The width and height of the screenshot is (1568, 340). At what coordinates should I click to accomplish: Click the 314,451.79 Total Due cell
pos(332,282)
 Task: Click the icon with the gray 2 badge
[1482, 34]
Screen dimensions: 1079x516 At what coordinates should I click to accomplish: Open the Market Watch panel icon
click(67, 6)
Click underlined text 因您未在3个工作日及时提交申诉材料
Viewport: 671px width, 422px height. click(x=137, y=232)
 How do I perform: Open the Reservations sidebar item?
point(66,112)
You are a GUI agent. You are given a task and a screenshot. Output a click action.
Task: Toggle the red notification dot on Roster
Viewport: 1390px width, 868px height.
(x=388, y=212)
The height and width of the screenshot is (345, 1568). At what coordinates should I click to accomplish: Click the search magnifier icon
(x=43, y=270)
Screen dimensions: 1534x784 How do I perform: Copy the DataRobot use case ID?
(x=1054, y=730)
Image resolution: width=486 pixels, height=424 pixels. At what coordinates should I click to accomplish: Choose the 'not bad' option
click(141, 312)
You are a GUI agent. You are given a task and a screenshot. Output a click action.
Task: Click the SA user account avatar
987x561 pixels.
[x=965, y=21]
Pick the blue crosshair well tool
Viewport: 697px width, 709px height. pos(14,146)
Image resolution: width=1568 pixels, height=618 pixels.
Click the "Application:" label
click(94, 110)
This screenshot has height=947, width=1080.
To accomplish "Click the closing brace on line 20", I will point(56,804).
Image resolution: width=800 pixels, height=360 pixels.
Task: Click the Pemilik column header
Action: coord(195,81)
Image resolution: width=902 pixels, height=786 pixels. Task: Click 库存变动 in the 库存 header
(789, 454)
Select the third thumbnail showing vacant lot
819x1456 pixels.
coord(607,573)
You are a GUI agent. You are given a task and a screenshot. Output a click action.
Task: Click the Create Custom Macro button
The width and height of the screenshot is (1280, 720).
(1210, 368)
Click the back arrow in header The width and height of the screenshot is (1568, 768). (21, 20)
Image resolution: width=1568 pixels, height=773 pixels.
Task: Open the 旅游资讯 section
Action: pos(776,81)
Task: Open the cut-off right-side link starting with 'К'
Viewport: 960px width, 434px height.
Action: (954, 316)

## GIVEN REQUEST
Rewrite the entries above with each "screenshot" changed to "screen capture", keeping everything else the same.

## COMPLETE RESPONSE
The width and height of the screen capture is (1568, 340). At what coordinates should I click to accomplish: Click the 314,451.79 Total Due cell
pos(332,282)
 Task: Click the icon with the gray 2 badge
[1482, 34]
Screen dimensions: 1079x516 At what coordinates should I click to accomplish: Open the Market Watch panel icon
click(67, 6)
Click underlined text 因您未在3个工作日及时提交申诉材料
Viewport: 671px width, 422px height. click(x=137, y=232)
 How do I perform: Open the Reservations sidebar item?
point(66,112)
You are a GUI agent. You are given a task and a screen capture. Output a click action.
Task: Toggle the red notification dot on Roster
Viewport: 1390px width, 868px height.
(x=388, y=212)
The height and width of the screen capture is (345, 1568). At what coordinates should I click to accomplish: Click the search magnifier icon
(x=43, y=270)
Screen dimensions: 1534x784 How do I perform: Copy the DataRobot use case ID?
(x=1054, y=730)
Image resolution: width=486 pixels, height=424 pixels. At what coordinates should I click to accomplish: Choose the 'not bad' option
click(141, 312)
You are a GUI agent. You are given a task and a screen capture. Output a click action.
Task: Click the SA user account avatar
987x561 pixels.
[x=965, y=21]
Pick the blue crosshair well tool
Viewport: 697px width, 709px height. pos(14,146)
Image resolution: width=1568 pixels, height=618 pixels.
Click the "Application:" label
click(94, 110)
This screen capture has height=947, width=1080.
To accomplish "Click the closing brace on line 20", I will point(56,804).
Image resolution: width=800 pixels, height=360 pixels.
Task: Click the Pemilik column header
Action: coord(195,81)
Image resolution: width=902 pixels, height=786 pixels. Task: Click 库存变动 in the 库存 header
(789, 454)
Select the third thumbnail showing vacant lot
819x1456 pixels.
coord(607,573)
You are a GUI agent. You are given a task and a screen capture. Output a click action.
Task: Click the Create Custom Macro button
The width and height of the screen capture is (1280, 720).
(1210, 368)
Click the back arrow in header The width and height of the screen capture is (1568, 768). (21, 20)
Image resolution: width=1568 pixels, height=773 pixels.
Task: Open the 旅游资讯 section
Action: pos(776,81)
Task: Open the cut-off right-side link starting with 'К'
Viewport: 960px width, 434px height.
Action: (954, 316)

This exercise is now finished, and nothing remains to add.